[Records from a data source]
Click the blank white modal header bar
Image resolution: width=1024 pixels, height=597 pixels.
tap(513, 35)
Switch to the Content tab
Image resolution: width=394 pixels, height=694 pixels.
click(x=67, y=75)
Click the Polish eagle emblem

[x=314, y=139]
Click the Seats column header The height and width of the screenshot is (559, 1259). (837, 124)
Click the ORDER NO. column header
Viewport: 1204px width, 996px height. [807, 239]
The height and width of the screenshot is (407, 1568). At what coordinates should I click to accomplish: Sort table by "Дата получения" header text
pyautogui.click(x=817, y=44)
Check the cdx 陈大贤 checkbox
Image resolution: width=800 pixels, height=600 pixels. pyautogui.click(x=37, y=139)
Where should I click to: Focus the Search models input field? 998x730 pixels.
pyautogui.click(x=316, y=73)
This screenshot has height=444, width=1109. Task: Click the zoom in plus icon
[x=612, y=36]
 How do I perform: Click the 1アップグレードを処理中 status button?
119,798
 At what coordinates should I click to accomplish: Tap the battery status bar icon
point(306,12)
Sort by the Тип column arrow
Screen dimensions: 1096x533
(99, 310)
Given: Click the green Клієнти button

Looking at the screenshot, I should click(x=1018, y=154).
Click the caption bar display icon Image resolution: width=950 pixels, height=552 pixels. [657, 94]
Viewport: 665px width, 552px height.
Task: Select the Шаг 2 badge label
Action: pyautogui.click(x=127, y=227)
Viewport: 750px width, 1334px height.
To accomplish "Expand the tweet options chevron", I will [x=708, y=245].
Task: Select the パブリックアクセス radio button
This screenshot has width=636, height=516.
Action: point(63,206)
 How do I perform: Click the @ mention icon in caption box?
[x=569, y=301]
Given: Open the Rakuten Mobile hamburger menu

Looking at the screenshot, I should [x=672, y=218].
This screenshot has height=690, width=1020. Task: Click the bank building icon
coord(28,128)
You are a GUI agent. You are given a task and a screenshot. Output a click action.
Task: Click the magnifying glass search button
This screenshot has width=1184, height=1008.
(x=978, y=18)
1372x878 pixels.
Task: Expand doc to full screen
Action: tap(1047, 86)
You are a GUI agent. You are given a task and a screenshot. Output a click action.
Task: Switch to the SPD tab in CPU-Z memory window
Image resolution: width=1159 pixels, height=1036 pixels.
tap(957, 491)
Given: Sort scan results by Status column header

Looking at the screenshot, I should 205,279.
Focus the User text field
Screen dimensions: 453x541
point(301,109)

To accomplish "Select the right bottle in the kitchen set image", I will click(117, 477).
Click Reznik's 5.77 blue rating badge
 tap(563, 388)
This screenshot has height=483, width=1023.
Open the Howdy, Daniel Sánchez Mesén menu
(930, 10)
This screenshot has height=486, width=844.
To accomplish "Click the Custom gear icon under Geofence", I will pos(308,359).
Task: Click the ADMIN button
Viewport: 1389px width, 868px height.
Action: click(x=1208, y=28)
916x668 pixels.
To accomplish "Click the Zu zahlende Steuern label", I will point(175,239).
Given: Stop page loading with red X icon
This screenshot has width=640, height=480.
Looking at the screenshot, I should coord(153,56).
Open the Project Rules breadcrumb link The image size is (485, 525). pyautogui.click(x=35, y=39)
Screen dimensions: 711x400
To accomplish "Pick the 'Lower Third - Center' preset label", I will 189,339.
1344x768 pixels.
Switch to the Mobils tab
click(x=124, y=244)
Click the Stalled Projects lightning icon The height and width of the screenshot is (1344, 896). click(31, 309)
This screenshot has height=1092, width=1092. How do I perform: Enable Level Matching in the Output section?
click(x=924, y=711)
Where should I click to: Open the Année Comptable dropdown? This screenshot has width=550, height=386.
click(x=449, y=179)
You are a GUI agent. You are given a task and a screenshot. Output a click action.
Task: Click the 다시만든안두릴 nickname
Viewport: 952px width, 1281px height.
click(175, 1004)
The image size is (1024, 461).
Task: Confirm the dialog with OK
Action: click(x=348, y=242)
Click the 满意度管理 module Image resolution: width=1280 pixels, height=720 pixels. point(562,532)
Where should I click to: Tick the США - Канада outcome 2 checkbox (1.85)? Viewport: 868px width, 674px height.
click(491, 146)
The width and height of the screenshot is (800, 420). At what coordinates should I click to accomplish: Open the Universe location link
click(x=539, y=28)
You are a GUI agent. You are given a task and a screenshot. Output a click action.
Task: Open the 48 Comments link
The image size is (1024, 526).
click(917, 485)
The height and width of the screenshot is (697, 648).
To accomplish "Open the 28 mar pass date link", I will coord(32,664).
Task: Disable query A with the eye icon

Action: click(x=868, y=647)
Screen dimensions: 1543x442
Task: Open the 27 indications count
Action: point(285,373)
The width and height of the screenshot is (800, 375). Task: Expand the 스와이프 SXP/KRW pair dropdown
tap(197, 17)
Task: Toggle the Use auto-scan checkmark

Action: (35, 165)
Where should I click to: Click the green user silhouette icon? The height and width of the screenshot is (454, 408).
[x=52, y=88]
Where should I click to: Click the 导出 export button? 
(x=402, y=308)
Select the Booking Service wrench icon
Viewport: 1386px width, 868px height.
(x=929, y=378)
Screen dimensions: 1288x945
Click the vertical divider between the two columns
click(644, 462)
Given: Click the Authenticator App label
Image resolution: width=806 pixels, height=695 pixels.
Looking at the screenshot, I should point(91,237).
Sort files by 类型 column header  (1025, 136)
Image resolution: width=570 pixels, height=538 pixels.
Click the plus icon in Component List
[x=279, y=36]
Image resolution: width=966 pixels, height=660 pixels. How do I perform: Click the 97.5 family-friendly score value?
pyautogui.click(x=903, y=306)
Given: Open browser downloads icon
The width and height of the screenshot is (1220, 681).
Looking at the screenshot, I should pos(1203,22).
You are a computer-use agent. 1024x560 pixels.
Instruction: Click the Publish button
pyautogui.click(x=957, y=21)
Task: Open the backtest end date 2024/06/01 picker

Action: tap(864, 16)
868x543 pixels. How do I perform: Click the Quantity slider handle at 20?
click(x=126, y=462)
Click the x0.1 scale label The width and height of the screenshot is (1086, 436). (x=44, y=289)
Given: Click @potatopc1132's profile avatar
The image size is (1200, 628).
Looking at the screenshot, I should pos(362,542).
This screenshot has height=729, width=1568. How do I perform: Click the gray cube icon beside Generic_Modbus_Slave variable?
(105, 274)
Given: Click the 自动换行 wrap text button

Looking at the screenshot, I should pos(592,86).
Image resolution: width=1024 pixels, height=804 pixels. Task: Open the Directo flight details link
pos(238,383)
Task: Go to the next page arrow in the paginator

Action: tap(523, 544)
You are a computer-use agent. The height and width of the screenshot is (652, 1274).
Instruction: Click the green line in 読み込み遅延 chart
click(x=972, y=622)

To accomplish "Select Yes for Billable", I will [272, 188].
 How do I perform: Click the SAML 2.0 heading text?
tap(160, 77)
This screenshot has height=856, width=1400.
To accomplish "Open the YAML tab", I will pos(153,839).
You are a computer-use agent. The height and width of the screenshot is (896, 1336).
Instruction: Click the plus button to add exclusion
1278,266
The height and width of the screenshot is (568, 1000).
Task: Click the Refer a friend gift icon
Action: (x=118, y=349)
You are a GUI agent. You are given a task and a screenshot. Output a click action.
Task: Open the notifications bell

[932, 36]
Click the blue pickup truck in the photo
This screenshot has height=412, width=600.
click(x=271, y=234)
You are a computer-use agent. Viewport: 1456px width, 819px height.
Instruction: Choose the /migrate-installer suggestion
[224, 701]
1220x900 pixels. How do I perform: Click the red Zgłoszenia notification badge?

> Aim of the task: Counting only lines that contain the word "computer", give the number found in the data, and nothing else.

> Exercise answer: 4